» Task details:
Could you recast everything from the line containing "Click the user account icon" down to the end of the items as a Markdown table with columns Row and Line, numbering each line and leaving out blank lines?

(Part of a data file)
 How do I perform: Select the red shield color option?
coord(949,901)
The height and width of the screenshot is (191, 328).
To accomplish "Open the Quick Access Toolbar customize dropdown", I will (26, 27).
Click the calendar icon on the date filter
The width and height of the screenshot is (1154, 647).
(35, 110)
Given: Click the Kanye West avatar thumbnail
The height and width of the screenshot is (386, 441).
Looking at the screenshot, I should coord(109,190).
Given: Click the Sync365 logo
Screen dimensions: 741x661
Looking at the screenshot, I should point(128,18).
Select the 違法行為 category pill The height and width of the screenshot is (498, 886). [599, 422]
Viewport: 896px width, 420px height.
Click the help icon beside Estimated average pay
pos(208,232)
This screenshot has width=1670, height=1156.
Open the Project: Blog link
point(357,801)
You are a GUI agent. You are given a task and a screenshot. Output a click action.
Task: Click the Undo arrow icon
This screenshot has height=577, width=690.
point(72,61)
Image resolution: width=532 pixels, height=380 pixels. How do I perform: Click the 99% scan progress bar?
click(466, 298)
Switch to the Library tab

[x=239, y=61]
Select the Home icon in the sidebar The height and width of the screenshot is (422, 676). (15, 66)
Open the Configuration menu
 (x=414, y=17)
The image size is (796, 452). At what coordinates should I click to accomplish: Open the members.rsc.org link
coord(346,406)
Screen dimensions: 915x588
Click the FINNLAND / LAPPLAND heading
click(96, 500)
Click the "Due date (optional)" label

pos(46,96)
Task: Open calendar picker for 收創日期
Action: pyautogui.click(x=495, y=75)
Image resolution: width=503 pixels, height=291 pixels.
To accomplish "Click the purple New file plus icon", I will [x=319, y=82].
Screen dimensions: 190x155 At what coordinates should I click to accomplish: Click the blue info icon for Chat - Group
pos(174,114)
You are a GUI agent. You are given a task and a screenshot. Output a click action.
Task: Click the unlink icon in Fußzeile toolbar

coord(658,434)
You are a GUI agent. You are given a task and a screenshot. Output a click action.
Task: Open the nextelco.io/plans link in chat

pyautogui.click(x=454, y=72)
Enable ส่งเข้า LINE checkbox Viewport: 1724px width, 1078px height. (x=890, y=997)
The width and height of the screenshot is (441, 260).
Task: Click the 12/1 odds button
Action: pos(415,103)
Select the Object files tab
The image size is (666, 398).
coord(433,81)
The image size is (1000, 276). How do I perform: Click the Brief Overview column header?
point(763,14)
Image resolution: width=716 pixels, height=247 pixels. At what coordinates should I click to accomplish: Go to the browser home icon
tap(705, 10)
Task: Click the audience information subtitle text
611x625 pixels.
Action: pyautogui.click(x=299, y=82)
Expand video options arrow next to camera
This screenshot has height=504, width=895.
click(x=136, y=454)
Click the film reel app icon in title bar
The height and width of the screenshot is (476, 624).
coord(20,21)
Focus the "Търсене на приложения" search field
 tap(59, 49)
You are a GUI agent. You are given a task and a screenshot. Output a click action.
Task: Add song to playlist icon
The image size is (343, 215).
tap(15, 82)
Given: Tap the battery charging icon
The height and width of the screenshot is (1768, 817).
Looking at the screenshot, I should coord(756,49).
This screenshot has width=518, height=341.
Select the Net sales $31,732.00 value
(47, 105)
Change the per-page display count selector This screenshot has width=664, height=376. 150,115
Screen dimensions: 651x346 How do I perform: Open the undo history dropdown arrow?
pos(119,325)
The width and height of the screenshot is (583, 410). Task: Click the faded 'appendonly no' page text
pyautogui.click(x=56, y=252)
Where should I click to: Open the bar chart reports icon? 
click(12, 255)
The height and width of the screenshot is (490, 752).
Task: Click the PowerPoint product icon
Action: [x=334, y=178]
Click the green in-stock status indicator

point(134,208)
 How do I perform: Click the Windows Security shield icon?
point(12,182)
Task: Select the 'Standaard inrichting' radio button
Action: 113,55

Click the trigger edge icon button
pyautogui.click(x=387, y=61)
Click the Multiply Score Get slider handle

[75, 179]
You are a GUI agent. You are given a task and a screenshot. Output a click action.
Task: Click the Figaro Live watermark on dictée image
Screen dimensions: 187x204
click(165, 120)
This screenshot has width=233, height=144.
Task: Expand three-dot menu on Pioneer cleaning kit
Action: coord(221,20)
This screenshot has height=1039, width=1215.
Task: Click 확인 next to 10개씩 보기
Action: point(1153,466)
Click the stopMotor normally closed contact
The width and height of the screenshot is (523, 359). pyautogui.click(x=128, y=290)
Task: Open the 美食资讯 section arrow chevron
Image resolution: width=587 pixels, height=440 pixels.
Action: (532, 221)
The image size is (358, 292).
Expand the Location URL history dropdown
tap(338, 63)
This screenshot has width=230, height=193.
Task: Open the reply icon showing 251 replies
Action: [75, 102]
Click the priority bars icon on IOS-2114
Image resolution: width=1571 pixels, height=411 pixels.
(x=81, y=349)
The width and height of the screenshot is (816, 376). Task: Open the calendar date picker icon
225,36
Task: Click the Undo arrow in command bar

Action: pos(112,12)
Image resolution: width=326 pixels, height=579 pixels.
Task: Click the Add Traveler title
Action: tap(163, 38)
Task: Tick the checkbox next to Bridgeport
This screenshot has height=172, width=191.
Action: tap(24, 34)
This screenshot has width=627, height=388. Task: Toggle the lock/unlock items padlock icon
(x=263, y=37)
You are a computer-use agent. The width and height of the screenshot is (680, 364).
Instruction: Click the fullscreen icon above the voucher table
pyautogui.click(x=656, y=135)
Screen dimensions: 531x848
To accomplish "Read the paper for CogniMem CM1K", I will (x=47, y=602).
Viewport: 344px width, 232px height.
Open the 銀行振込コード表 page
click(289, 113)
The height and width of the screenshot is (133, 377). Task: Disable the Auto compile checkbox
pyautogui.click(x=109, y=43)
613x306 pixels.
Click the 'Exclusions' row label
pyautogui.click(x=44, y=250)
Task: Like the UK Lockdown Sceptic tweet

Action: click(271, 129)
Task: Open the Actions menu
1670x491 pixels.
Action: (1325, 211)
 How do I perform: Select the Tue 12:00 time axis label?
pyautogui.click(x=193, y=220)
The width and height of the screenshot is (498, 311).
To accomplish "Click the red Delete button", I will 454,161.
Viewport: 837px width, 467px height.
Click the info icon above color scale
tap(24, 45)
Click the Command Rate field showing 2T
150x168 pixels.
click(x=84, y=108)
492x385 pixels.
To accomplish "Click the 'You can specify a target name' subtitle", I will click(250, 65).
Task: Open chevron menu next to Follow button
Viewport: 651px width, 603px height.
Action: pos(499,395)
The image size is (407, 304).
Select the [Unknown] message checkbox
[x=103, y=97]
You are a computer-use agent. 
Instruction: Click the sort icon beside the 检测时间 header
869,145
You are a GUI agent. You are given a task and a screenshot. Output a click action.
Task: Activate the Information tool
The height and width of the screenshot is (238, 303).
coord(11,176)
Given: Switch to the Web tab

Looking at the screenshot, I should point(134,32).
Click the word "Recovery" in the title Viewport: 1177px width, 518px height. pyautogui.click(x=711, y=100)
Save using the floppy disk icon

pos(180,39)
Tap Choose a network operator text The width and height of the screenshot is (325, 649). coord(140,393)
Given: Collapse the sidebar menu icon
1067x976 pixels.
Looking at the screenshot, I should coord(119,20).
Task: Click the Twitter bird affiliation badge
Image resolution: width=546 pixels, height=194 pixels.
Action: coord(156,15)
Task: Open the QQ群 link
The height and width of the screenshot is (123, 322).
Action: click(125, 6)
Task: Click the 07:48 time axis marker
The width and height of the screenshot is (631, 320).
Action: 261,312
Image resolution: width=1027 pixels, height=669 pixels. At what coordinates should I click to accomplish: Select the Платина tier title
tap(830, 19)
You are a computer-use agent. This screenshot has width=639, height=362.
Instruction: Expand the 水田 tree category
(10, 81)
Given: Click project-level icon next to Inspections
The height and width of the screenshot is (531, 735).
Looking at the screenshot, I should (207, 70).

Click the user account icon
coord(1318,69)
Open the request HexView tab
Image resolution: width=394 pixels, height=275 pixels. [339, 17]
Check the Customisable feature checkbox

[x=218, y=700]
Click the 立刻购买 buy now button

» Exercise solution:
| Row | Line |
|---|---|
| 1 | Click the user account icon |
| 2 | coord(1318,69) |
| 3 | Open the request HexView tab |
| 4 | Image resolution: width=394 pixels, height=275 pixels. [339, 17] |
| 5 | Check the Customisable feature checkbox |
| 6 | [x=218, y=700] |
| 7 | Click the 立刻购买 buy now button |